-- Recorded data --
* * * *
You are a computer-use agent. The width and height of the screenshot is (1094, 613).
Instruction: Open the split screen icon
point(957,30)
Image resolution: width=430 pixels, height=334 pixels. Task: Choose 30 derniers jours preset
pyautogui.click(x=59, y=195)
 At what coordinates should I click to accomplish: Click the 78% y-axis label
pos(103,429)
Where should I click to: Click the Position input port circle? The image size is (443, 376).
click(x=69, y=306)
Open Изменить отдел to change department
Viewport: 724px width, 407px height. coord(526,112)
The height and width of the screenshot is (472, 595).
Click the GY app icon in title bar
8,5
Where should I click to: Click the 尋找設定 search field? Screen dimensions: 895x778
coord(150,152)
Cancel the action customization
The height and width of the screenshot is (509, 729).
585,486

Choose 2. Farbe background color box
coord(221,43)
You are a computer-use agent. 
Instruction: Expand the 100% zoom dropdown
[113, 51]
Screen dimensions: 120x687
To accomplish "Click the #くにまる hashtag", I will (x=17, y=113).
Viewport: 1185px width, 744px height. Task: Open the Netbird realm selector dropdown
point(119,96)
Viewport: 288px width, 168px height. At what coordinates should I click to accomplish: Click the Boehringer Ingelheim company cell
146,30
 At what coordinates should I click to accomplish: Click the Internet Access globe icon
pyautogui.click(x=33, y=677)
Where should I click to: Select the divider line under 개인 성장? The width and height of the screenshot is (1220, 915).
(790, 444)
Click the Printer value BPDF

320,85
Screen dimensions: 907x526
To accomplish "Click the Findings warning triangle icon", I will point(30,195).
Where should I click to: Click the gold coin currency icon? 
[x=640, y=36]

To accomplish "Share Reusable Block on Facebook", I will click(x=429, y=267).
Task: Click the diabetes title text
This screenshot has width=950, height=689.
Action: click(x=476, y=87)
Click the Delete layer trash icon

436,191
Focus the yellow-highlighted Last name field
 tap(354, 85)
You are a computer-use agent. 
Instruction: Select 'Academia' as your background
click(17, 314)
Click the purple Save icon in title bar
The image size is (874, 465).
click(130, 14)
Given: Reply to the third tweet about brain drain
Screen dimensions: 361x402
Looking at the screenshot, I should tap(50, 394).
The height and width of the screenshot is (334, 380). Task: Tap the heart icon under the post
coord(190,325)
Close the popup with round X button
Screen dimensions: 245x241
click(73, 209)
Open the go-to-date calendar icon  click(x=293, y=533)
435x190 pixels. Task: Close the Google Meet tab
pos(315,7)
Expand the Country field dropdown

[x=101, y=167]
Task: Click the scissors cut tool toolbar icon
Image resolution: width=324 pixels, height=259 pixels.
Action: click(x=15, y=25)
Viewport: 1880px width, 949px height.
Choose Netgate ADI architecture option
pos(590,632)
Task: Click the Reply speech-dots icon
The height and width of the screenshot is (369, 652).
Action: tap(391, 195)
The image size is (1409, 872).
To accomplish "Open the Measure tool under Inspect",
* * * *
-- Task description --
Retype the data shown above so that each line matches the original.

-- Exercise answer --
You are a computer-use agent. The width and height of the screenshot is (1094, 613).
Instruction: Open the split screen icon
point(957,30)
Image resolution: width=430 pixels, height=334 pixels. Task: Choose 30 derniers jours preset
pyautogui.click(x=59, y=195)
 At what coordinates should I click to accomplish: Click the 78% y-axis label
pos(103,429)
Where should I click to: Click the Position input port circle? The image size is (443, 376).
click(x=69, y=306)
Open Изменить отдел to change department
Viewport: 724px width, 407px height. coord(526,112)
The height and width of the screenshot is (472, 595).
Click the GY app icon in title bar
8,5
Where should I click to: Click the 尋找設定 search field? Screen dimensions: 895x778
coord(150,152)
Cancel the action customization
The height and width of the screenshot is (509, 729).
585,486

Choose 2. Farbe background color box
coord(221,43)
You are a computer-use agent. 
Instruction: Expand the 100% zoom dropdown
[113, 51]
Screen dimensions: 120x687
To accomplish "Click the #くにまる hashtag", I will (x=17, y=113).
Viewport: 1185px width, 744px height. Task: Open the Netbird realm selector dropdown
point(119,96)
Viewport: 288px width, 168px height. At what coordinates should I click to accomplish: Click the Boehringer Ingelheim company cell
146,30
 At what coordinates should I click to accomplish: Click the Internet Access globe icon
pyautogui.click(x=33, y=677)
Where should I click to: Select the divider line under 개인 성장? The width and height of the screenshot is (1220, 915).
(790, 444)
Click the Printer value BPDF

320,85
Screen dimensions: 907x526
To accomplish "Click the Findings warning triangle icon", I will point(30,195).
Where should I click to: Click the gold coin currency icon? 
[x=640, y=36]

To accomplish "Share Reusable Block on Facebook", I will click(x=429, y=267).
Task: Click the diabetes title text
This screenshot has width=950, height=689.
Action: click(x=476, y=87)
Click the Delete layer trash icon

436,191
Focus the yellow-highlighted Last name field
 tap(354, 85)
You are a computer-use agent. 
Instruction: Select 'Academia' as your background
click(17, 314)
Click the purple Save icon in title bar
The image size is (874, 465).
click(130, 14)
Given: Reply to the third tweet about brain drain
Screen dimensions: 361x402
Looking at the screenshot, I should tap(50, 394).
The height and width of the screenshot is (334, 380). Task: Tap the heart icon under the post
coord(190,325)
Close the popup with round X button
Screen dimensions: 245x241
click(73, 209)
Open the go-to-date calendar icon  click(x=293, y=533)
435x190 pixels. Task: Close the Google Meet tab
pos(315,7)
Expand the Country field dropdown

[x=101, y=167]
Task: Click the scissors cut tool toolbar icon
Image resolution: width=324 pixels, height=259 pixels.
Action: click(x=15, y=25)
Viewport: 1880px width, 949px height.
Choose Netgate ADI architecture option
pos(590,632)
Task: Click the Reply speech-dots icon
The height and width of the screenshot is (369, 652).
Action: tap(391, 195)
The image size is (1409, 872).
To accomplish "Open the Measure tool under Inspect",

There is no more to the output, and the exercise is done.